Meerbusch „Die Siedlung stirbt“

Düsseldorf · Viele Wohnungen in der ehemaligen Böhler-Werkssiedlung stehen leer, die Anwohner klagen über heruntergekommene Häuser. Seit knapp zwei Jahren ist Corpus Sireo der Eigentümer – doch getan hat sich wenig.

Die Frau mit dem Baby kommt nicht mehr. „Die hat hier schräg neben dem Kiosk gewohnt.“ Uwe Bucks steht hinter dem Thresen, zwischen Weingummi-Pötten und Zeitschriften – wie jeden Tag, seit 22 Jahren. „Sie ist auch weggezogen.“

Wie so viele andere Anwohner der Böhler-Siedlung am Rand von Büderich. Leere Klingelschilder, blinde Fensterscheiben – in den Reihenhäusern der ehemaligen Werkssiedlung stehen viele Wohnungen leer. Von rund 650 sollen mittlerweile knapp 100 nicht vermietet sein, erzählen die Anwohner. „Kein Wunder, viele Häuser müssen dringend renoviert werden“, sagt Oswald Hepner. Der Ex-Betriebsrat bei Böhler wohnt auch in der Siedlung. „Der neue Eigentümer sollte den Leerstand als Chance begreifen und endlich sanieren.“ Die Lage sei nämlich einwandfrei, die Wohnungen gut zu vermieten.

Der Immobilienhändler Corpus Sireo hat die Siedlung vor rund anderthalb Jahren vom damaligen Eigentümer, das Versicherungsunternehmen Gerling, gekauft. Gerling hatte die Häuser so stark verkommen lassen, dass Anwohner in verschimmelten Zimmern schlafen mussten. Auch Bucks erinnert sich daran. „Gerling hat damals nur erwidert, sie müssten halt besser lüften“, erzählt er und reicht einer Kundin ihre Zeitung. „Die Siedlung stirbt“, sagt sie. „Junge Leute ziehen nicht her, hier wohnen nur noch alte Witwen.“

Den Witwen der früheren Böhler-Mitarbeiter wurde eine günstige Miete vertraglich zugesichert. „Solange die soziale Bindung läuft, wird der Eigentümer nicht in eine Luxusrenovierung investieren“, vermutet Hepner. „Schließlich kann er nur eine Sozialmiete verlangen und darf die Häuser nicht in Eigentumswohnungen umwandeln.“ Eine Grundsanierung sei aber trotzdem nötig.

„Seit wir die Siedlung übernommen haben, wurden schon einige Häuser saniert“, widerspricht eine Mitarbeiterin der Hausverwaltung.
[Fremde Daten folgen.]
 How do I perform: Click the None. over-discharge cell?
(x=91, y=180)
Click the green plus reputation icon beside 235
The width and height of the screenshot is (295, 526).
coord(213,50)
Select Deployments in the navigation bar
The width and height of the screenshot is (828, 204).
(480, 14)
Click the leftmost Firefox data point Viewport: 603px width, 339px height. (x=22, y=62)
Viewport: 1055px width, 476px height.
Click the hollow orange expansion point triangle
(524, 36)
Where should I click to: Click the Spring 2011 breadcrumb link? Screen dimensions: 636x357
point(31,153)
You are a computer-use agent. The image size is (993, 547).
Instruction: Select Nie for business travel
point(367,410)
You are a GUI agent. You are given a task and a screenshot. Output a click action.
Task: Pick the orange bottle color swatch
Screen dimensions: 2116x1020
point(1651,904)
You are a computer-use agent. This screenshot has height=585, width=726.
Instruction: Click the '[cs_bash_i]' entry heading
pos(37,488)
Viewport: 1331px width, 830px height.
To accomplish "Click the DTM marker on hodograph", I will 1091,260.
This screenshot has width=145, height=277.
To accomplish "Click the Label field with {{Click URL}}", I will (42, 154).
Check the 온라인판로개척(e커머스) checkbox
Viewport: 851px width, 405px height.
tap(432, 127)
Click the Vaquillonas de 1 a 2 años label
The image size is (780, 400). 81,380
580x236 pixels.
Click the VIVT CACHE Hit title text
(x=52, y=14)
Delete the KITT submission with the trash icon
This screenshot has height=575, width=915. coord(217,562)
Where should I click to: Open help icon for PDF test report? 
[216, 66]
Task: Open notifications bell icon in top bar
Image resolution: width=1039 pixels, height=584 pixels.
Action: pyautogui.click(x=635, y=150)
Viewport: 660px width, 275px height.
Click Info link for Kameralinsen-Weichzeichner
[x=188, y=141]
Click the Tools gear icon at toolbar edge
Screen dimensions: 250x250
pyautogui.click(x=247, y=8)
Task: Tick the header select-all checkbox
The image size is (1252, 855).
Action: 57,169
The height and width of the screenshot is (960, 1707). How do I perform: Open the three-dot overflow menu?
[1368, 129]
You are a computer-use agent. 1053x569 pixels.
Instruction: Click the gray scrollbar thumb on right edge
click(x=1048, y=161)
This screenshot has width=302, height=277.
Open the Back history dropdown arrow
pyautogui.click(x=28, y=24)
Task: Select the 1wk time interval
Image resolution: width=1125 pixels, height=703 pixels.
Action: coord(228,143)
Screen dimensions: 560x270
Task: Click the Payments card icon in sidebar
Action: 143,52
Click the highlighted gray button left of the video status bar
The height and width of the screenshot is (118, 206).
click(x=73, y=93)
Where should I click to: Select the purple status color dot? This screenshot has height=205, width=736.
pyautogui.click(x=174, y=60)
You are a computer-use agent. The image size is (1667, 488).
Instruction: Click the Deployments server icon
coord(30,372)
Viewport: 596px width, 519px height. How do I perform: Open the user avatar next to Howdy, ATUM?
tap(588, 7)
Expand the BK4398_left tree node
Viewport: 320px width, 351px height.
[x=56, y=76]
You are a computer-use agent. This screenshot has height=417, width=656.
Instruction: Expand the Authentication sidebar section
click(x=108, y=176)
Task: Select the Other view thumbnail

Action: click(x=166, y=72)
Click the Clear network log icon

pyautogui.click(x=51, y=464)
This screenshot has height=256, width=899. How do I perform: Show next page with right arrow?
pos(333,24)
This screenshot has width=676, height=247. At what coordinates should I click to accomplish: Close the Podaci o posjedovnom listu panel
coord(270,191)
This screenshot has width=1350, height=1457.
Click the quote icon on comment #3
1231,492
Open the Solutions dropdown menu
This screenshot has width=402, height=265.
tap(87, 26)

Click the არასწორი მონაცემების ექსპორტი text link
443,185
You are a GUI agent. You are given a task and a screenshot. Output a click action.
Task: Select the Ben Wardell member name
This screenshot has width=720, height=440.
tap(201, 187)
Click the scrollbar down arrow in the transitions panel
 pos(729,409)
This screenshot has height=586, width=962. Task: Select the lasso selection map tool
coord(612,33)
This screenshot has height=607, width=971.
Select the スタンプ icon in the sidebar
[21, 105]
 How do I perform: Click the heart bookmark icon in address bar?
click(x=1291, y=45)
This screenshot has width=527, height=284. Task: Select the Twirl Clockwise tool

Sie findet nicht, dass der Leerstand sonderlich hoch sei.

„Der Leerstand ist nicht unerheblich“, erwidert Sozialdezernentin Angelika Mielke-Westerlage. „Wir beobachten diese Entwicklung mit Sorge.“ Bürgermeister Dieter Spindler will noch eine Weile abwarten und Corpus Sireo mehr Zeit geben: „Der neue Eigentümer ist schließlich erst seit kurzem dabei.“

Ilse Niederdellmann sieht das anders: „Der Leerstand ist sehr auffällig – und das bei dieser optimalen Lage, das muss nicht sein.“ Die SPD-Fraktionsvorsitzende wohnt selbst in der Böhler-Siedlung. Sie will das Thema in der nächsten Sitzung des Hauptausschusses ansprechen. „Man könnte sehr viel mehr aus dieser Siedlung machen.“ Es sei absolut unnötig, dass so viele Wohnungen leer stehen.

Bei Corpus Sireo war für eine Stellungnahme gestern niemand zu erreichen.